Il caso in questione è quello di una donna di Napoli che continuava a rispondere ai messaggi minatori dell’ex fidanzato. Circostanza che, secondo i Supremi Giudici, farebbe cadere l’accusa di stalking. Non solo. Vengono meno anche altre misure di protezione come le ordinanze restrittive in favore della vittima. Scrive la Cassazione:
“Laddove il comportamento del soggetto passivo in qualche modo assecondi il comportamento del soggetto agente, vien meno il requisito indispensabile del mutamento radicale delle proprie abitudini e la situazione di ansia che segna in modo irreversibile la vita della vittima”
Il reato di stalking prevede infatti che debbano persistere determinate condizioni, il sopraggiungere dello stato d’ansia e il mutamento delle proprie abitudini, appunto, di cui si parla nella sentenza.
Inoltre, secondo i giudici, sarebbe poco coerente con la situazione di pericolo denunciata, un incontro chiarificatore che la ragazza avrebbe concesso al suo ex fidanzato, sfociato poi in presunta violenza sessuale.
La Suprema Corte ha dunque confermato quanto stabilito dal Tribunale del riesame di Napoli che ha accolto il ricorso del presunto stalker, annullando il divieto di avvicinamento ai luoghi frequentati dalla ex.

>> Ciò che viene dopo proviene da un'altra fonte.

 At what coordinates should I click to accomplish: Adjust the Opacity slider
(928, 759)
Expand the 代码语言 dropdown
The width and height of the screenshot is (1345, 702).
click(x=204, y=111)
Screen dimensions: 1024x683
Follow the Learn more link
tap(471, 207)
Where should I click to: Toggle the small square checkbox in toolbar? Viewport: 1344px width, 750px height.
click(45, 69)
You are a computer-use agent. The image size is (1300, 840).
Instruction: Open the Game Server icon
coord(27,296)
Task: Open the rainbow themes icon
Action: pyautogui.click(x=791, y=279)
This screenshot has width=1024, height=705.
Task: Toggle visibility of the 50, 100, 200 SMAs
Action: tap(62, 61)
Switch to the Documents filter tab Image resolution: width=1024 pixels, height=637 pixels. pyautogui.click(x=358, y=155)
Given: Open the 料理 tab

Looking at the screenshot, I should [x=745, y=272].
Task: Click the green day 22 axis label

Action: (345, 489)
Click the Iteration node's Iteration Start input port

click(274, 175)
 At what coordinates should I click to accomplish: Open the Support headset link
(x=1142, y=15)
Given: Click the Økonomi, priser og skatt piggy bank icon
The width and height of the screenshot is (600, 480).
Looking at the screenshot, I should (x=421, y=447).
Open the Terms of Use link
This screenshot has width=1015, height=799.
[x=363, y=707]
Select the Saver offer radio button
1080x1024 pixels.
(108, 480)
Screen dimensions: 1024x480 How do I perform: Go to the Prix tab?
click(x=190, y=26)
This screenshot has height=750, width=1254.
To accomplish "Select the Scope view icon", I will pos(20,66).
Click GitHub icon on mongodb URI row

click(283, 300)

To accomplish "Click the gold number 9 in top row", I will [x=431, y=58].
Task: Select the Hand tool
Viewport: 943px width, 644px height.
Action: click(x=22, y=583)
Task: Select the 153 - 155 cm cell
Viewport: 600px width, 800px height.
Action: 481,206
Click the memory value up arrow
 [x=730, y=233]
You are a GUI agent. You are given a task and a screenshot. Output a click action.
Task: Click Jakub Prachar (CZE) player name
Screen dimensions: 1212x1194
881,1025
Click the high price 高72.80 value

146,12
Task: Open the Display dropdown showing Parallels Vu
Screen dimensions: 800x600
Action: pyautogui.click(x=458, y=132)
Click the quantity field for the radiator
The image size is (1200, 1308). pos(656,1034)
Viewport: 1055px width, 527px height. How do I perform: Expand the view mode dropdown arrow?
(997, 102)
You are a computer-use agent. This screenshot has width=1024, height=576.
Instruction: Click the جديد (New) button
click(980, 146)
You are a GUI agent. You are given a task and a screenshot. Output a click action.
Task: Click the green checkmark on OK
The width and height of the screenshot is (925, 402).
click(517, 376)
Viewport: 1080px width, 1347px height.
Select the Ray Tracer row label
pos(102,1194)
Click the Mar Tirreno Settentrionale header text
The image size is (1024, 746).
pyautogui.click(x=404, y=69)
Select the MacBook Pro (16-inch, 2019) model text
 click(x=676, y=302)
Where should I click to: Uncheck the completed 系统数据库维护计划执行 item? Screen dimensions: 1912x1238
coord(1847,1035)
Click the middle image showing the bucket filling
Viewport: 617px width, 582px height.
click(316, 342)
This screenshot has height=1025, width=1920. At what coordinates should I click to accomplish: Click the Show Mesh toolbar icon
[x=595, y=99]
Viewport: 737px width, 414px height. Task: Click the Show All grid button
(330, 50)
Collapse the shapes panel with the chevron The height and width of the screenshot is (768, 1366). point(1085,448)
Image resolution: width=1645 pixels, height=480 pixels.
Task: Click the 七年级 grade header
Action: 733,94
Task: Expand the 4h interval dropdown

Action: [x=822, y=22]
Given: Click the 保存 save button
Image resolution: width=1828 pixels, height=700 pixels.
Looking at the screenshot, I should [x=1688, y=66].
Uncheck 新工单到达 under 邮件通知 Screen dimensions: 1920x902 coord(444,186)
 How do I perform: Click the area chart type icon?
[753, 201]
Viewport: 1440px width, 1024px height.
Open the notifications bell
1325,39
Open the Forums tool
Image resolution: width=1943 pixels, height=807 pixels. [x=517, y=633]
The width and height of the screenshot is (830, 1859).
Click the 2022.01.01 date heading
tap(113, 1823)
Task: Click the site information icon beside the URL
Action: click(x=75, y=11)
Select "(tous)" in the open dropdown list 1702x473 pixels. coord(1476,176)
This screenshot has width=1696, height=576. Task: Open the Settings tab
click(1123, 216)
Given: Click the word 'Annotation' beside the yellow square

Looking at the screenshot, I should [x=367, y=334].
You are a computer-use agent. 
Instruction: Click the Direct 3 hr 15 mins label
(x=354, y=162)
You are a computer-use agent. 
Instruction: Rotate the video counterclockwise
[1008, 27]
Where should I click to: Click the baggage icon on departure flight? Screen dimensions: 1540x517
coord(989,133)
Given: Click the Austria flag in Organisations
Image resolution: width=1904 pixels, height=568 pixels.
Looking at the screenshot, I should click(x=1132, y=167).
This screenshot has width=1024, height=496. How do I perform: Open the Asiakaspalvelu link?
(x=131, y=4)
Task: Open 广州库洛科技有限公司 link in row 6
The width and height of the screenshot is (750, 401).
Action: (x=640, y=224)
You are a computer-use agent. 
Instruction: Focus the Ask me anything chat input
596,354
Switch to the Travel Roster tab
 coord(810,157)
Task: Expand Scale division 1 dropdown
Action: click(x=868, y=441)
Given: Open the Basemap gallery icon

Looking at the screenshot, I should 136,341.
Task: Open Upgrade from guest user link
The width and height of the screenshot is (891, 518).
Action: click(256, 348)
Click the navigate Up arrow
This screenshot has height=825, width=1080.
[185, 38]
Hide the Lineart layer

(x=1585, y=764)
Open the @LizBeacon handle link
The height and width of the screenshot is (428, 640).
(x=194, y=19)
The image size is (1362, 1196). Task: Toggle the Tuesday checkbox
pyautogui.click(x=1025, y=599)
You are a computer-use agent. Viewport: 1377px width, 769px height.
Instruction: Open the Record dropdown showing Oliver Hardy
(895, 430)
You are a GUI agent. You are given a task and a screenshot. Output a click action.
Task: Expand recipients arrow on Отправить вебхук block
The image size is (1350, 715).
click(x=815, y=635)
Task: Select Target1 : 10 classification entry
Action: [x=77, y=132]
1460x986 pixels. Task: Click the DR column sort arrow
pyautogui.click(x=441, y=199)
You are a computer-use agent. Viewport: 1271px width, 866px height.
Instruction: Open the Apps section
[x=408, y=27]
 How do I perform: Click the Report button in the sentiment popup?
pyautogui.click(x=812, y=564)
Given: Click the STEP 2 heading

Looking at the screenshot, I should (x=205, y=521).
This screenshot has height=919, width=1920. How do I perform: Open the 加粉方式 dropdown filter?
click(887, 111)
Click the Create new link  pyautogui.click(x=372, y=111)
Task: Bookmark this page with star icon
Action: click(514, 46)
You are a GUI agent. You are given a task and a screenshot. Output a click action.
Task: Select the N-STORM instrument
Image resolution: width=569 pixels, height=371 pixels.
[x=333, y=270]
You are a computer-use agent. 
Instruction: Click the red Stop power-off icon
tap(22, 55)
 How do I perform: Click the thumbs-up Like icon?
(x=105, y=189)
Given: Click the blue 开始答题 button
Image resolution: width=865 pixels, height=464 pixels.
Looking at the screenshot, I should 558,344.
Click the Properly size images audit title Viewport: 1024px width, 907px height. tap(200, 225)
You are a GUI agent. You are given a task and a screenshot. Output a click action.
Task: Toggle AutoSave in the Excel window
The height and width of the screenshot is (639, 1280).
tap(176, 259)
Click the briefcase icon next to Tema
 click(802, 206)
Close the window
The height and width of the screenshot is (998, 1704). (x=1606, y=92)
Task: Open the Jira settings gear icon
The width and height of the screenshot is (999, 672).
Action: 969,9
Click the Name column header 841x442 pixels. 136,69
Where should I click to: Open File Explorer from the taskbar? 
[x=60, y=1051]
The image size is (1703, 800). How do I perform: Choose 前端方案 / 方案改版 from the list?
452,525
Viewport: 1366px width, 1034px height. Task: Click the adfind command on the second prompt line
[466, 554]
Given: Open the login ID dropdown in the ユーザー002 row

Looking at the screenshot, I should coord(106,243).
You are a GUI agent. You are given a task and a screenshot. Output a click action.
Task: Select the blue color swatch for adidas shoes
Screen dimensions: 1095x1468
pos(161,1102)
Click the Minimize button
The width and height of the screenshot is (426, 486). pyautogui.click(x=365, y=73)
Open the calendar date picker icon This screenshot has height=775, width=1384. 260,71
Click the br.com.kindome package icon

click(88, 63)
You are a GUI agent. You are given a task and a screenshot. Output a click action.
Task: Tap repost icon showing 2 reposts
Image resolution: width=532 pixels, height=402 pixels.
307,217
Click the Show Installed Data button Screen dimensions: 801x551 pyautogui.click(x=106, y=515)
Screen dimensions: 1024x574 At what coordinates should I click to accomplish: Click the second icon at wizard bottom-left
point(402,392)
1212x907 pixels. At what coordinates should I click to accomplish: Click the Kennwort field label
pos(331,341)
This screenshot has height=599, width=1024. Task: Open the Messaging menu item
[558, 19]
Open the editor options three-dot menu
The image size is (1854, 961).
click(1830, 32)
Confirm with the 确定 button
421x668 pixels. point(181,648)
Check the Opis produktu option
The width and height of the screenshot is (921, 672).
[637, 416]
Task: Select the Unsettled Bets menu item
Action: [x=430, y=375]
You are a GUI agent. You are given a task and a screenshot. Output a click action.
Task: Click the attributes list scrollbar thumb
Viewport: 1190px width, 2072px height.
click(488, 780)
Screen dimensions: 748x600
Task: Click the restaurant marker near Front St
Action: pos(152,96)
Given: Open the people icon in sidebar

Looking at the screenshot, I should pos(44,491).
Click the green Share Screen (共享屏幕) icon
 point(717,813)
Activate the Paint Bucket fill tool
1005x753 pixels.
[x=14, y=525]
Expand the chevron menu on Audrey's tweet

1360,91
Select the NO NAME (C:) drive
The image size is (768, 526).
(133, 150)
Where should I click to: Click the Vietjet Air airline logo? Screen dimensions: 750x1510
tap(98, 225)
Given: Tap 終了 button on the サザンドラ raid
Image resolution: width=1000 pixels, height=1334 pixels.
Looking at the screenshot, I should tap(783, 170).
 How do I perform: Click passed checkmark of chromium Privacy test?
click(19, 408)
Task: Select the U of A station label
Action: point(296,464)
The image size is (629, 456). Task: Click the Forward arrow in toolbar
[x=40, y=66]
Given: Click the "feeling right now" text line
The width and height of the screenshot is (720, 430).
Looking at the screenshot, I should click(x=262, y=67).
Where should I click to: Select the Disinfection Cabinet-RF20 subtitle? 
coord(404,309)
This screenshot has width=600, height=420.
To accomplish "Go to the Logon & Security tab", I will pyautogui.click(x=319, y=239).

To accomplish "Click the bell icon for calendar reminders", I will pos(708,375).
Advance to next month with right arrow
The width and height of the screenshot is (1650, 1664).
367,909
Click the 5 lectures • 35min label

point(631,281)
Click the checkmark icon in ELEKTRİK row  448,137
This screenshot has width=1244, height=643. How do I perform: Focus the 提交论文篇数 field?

“Il Tribunale del riesame – scrive la Cassazione – nel valutare il racconto della persona offesa, pur prendendo atto delle minacce continue, ed anche gravi, poste in essere da Oscar P. anche al cospetto di estranei, non ha potuto far a meno di verificare comportamenti per lo meno incongrui posti in essere dalla destinataria di tali minacce, consistiti nel proseguire i rapporti telefonici rispondendo al proprio interlocutore anziché prenderne le distanze”.